(Page excerpt)

There are warnings about the potential impact Brexit could have on Cambridgeshire, with possible fuel and medicine shortages, as well as the likelihood of a lack of care workers, cleaners and other key staff.
The UK is set to leave the European Union on March 29, and the terms of that exit are still largely unknown.
Cambridgeshire County Council has now published its Brexit impact assessment, laying out some of the potential implications for the council, its staff and residents.
The assessment has been informed by research, technical notes produced by government, workshop sessions with officers and meetings with services, senior leaders, members and other partners.
As well as this, a “cross-departmental taskforce” has been set up to make sure the region is ready to respond to any issues.
According to the impact assessment, there is a possibility there will be limited availability of medicinal drugs. The report warns this would have a “very high” impact on the county should it occur.
The report reads: “We will prioritise national government and NHS led response (including prioritisation of medicine imports and extra six weeks of supply to overcome any import disruption) through local communication and engagement, particularly around the need for local people and health and social care providers not to stockpile medicine.
“The Cambridgeshire and Peterborough Local Health Resilience Partnership will have a focussed discussion on this risk at its January meeting.”
The report says it is “likely” there will be an increase in “community tensions” causing damage to community cohesion. This would have a “high” impact on the community.
The report says: “Our programme board being led by the service director for Communities and Safety will lead on a Communications and Community Engagement strategy, working closely with community and faith groups to communicate government information and messaging – particularly to highlight the EU settlement scheme to the voluntary and community sector and the wider public and the importance of EU and other non-UK citizens in supporting the Cambridgeshire and Peterborough economy.”
As well as this, the council warns it is possible there will be “complications on rights and status of EU citizens and workers”, which would have an impact on vulnerable people who “may not understand requirements”.
The report says it is “likely” there will be “complications on rights and status of EU citizens and workers”.
This means there may be a shortage of workers, especially in hard to fill roles such as in adult social care, children’s social care and education.

(End Page excerpt)
(Dataset extract)

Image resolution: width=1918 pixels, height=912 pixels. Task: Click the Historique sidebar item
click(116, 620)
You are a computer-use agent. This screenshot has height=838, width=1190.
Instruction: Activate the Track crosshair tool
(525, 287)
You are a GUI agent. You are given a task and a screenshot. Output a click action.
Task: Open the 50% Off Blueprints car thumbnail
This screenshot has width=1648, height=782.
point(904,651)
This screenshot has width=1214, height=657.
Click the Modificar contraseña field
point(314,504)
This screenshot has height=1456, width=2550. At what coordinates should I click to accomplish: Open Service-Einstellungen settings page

(End Dataset extract)

**Directions for this task:** Could you reproduce the article on Brexit's possible impact on Cambridgeshire in full, word for word? Nothing in the entries is needed here.

**Task result:**
There are warnings about the potential impact Brexit could have on Cambridgeshire, with possible fuel and medicine shortages, as well as the likelihood of a lack of care workers, cleaners and other key staff.
The UK is set to leave the European Union on March 29, and the terms of that exit are still largely unknown.
Cambridgeshire County Council has now published its Brexit impact assessment, laying out some of the potential implications for the council, its staff and residents.
The assessment has been informed by research, technical notes produced by government, workshop sessions with officers and meetings with services, senior leaders, members and other partners.
As well as this, a “cross-departmental taskforce” has been set up to make sure the region is ready to respond to any issues.
According to the impact assessment, there is a possibility there will be limited availability of medicinal drugs. The report warns this would have a “very high” impact on the county should it occur.
The report reads: “We will prioritise national government and NHS led response (including prioritisation of medicine imports and extra six weeks of supply to overcome any import disruption) through local communication and engagement, particularly around the need for local people and health and social care providers not to stockpile medicine.
“The Cambridgeshire and Peterborough Local Health Resilience Partnership will have a focussed discussion on this risk at its January meeting.”
The report says it is “likely” there will be an increase in “community tensions” causing damage to community cohesion. This would have a “high” impact on the community.
The report says: “Our programme board being led by the service director for Communities and Safety will lead on a Communications and Community Engagement strategy, working closely with community and faith groups to communicate government information and messaging – particularly to highlight the EU settlement scheme to the voluntary and community sector and the wider public and the importance of EU and other non-UK citizens in supporting the Cambridgeshire and Peterborough economy.”
As well as this, the council warns it is possible there will be “complications on rights and status of EU citizens and workers”, which would have an impact on vulnerable people who “may not understand requirements”.
The report says it is “likely” there will be “complications on rights and status of EU citizens and workers”.
This means there may be a shortage of workers, especially in hard to fill roles such as in adult social care, children’s social care and education.